Abstract
Purpose :
We reported an important role of a non-nuclear protein, high-mobility group protein N1 (HMGN1) that enhances endothelial growth factor (VEGF) in retinal pigment epithelium (RPE). We planned to examine the retinal function using genetically modified mice model and various age of normal control mice.
Methods :
HMGN1 knockout mice, HMGN1tm1/tm1 was used in this study. Electroretinogram (ERG), optical coherence tomography (OCT), and histological examination (HE) as well as routine ophthalmological examinations were performed in young and old mice. These mice were also used for laser-induced choroidal neovascular (CNV) experiments and evaluated by fluorescein angiography (FA), flat mount, histological examinations and gene expressions.
Results :
Statistically significant less amplitude of cone a and b waves were observed on ERG in HMGN1tm1/tm1 mice if compared to those of normal control. The tendency was clearer when we examined older HMGN1tm1/tm1 mice. HE showed significant less outer nuclear layer thickness at some points.
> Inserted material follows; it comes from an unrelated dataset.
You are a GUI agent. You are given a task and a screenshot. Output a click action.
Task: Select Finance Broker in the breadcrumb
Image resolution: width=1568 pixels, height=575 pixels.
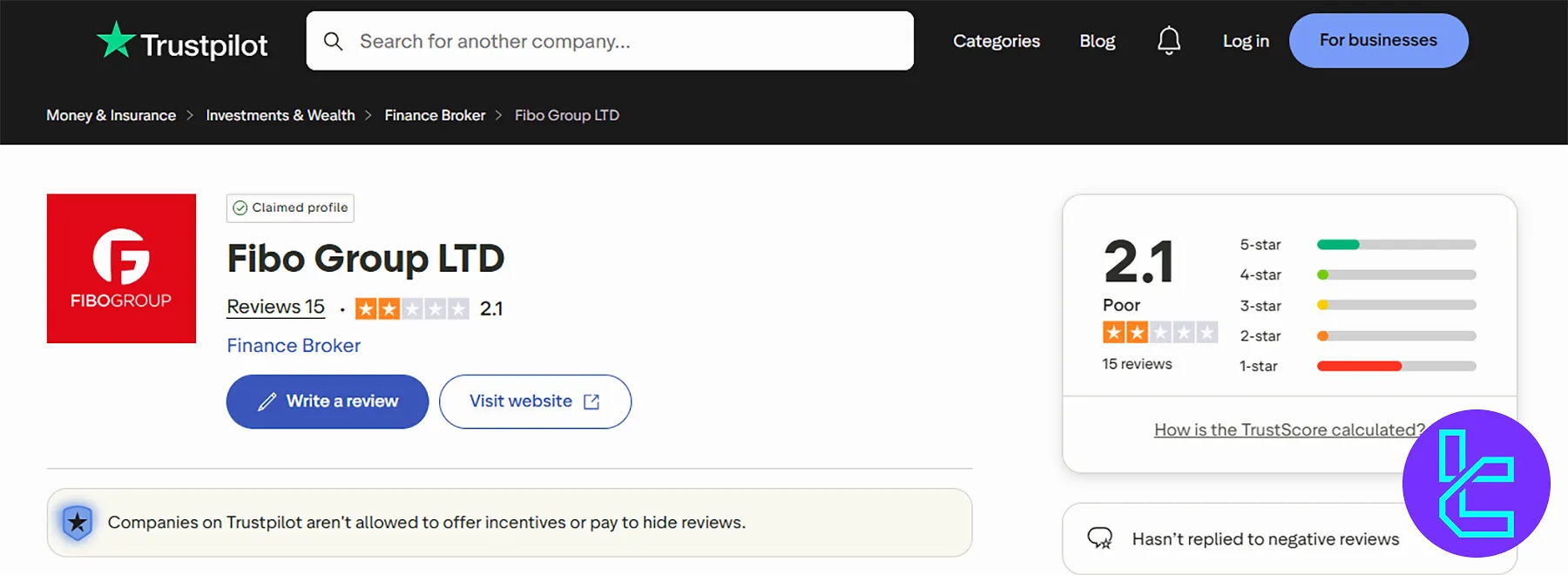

Statistically significant less VEGF expression was observed in RPE/choroid/sclera of HMGN1tm1/tm1 when we made CNV. Statistically significant decrease of the size of laser-induced CNV was also observed in the HMGN1tm1/tm1 mice when compared to those of age-matched control mice in both FA and measurement of flat mount CNV areas.
Conclusions :
HMGN1 may play important roles in some of the physiological and/or pathological conditions, such as cone function and CNV generation.
This is an abstract that was submitted for the 2017 ARVO Annual Meeting, held in Baltimore, MD, May 7-11, 2017.